"Wahai orang-orang yang beriman, sukakah kamu aku tunjukkan suatu perdagangan yang dapat menyelamatkanmu dari azab yang pedih?"
"(yaitu) kamu beriman kepada Allah dan Rasul-Nya dan berjuang di jalan Allah dengan harta dan jiwamu. Itulah yang lebih baik bagimu, jika kamu mengetahui."
"Niscaya Allah akan mengampuni dosa-dosamu dan memasukkanmu ke dalam taman surga yang mengalir di bawahnya sungai-sungai; dan (memasukkan kamu) ke tempat tinggal yang baik di dalam jannah 'Adn. Itulah keberuntungan yang besar."
[Ash-Shaff: 10-12]
Potongan ayat ini menguatkan pesan bahwa, untuk mendapatkan kenikmatan yang besar perlu perjuangan besar, perlu ada yang dikorbankan.

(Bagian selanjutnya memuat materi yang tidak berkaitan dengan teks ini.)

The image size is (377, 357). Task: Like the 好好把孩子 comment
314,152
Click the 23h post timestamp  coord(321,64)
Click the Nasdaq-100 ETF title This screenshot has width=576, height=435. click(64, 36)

Ibnul Qayyim bahkan menyebutkan;
"Semua orang yang berakal dari seluruh ummat bersepakat bahwa kenikmatan tidak dapat diraih dengan kenikmatan."
(Miftah Daarus-Sa'adah 15/2)
Jadi, bagi orang berakal, tidak diterima cara-cara gampang tuk menggapai kesuksesan.

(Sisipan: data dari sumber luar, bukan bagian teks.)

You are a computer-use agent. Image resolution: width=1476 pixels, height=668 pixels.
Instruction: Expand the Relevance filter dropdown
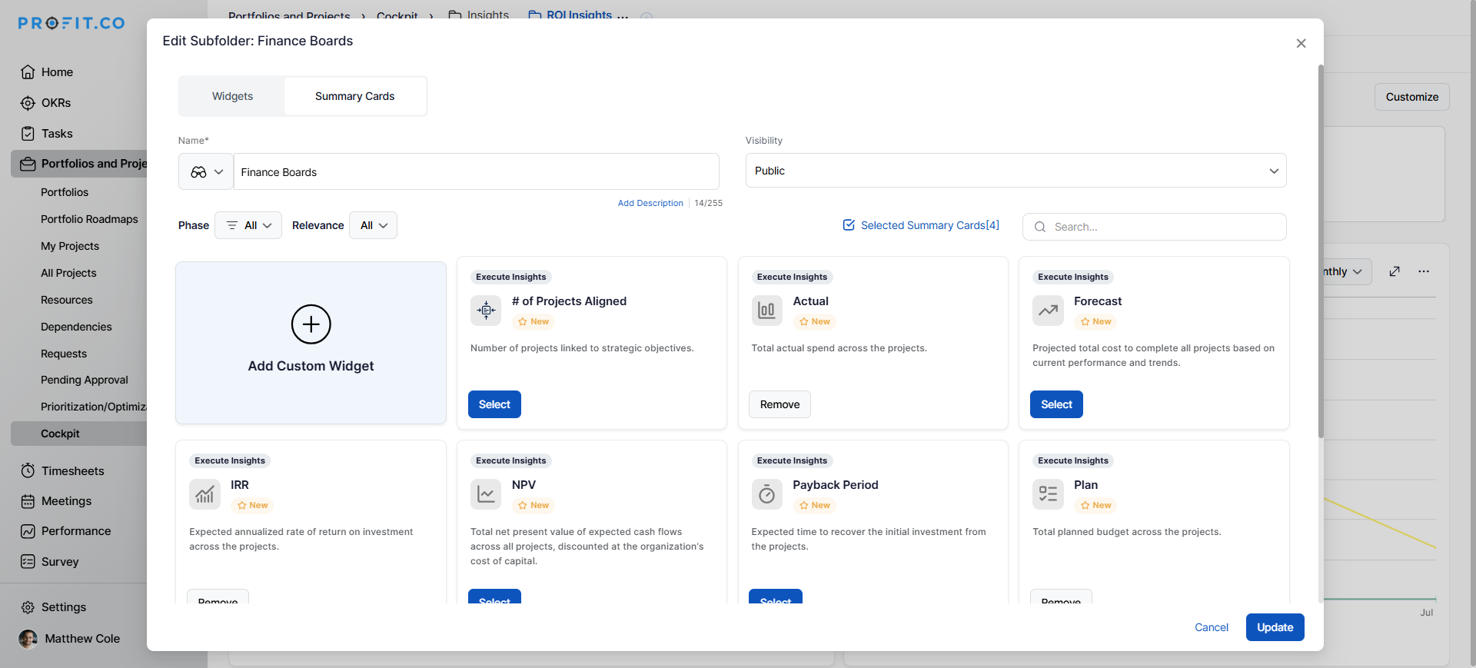click(374, 225)
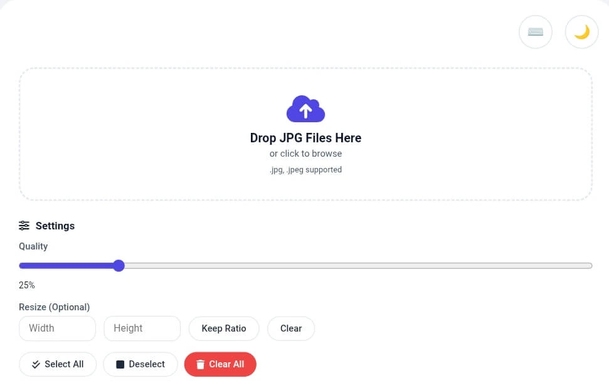Click the trash icon inside Clear All
The image size is (609, 388).
point(201,364)
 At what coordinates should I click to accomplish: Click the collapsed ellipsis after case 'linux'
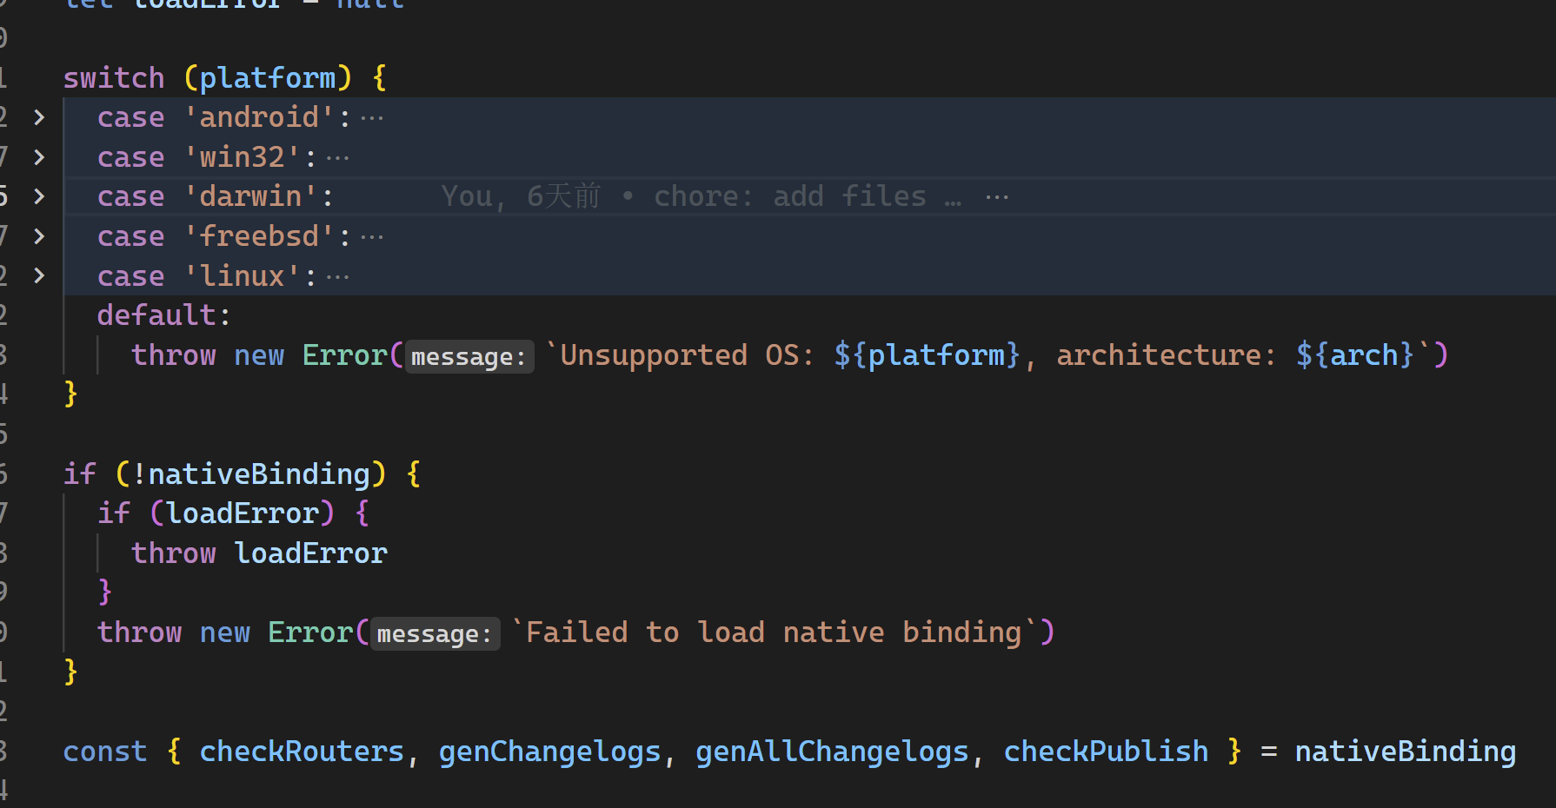(337, 277)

Tidak diterima, hidup santai-santai, lalu di masa depan mau mendapatkan kenikmatan.
Imam Syafii pernah bersyair;
"Ada yang ingin menjadi ahli tanpa bersusah payah,
Memang gila itu bermacam-macam,
Harta saja tidak bisa didapat tanpa bersusah payah,
Maka apalagi dengan ilmu?"
Yang memilih santai dan cara gampang, harus bersiap dengan kesulitan di masa depan.

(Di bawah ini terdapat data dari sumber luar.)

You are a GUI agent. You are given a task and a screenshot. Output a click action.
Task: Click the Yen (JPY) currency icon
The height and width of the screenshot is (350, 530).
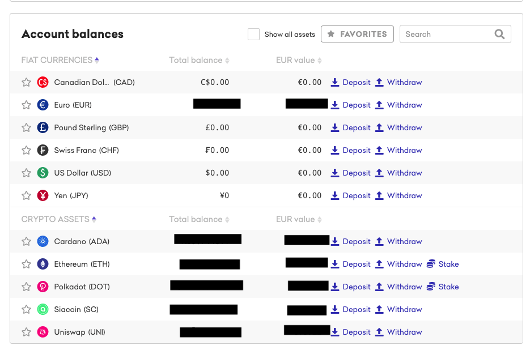pos(43,195)
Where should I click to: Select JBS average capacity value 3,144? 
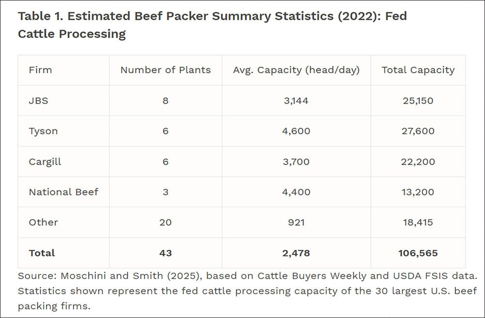point(296,101)
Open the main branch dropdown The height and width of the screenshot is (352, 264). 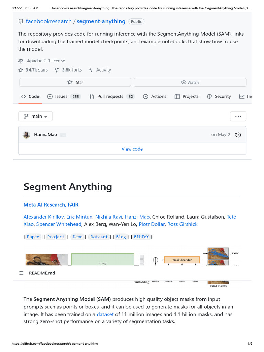pyautogui.click(x=35, y=117)
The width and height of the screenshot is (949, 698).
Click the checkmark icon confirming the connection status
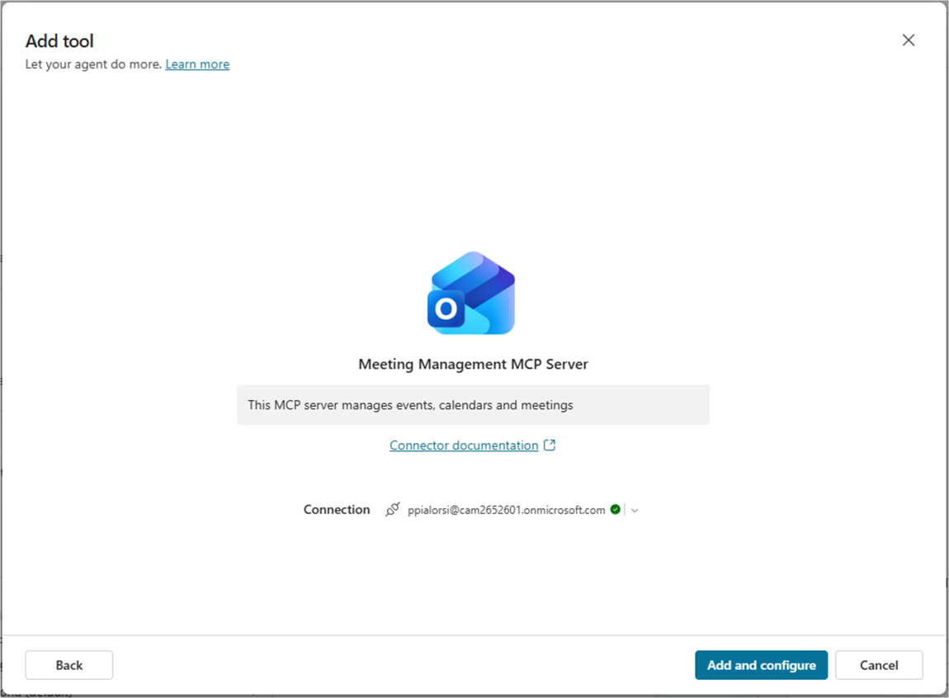click(615, 509)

Masih dari syair Imam Syafi`i;
"Barangsiapa tidak bersabar dalam lelahnya pelajaran barang sejenak,
Maka harus bersabar dalam kebodohan seumur hidupnya".
Inilah trade off tuk hal-hal dunia. Adapun tuk hal-hal akhirat, maka akan lebih rugi lagi.
Apakah kita memilih kesenangan beberapa tahun lalu dibayar dengan kesengsaraan ribuan bahkan milyaran tahun? Super rugi.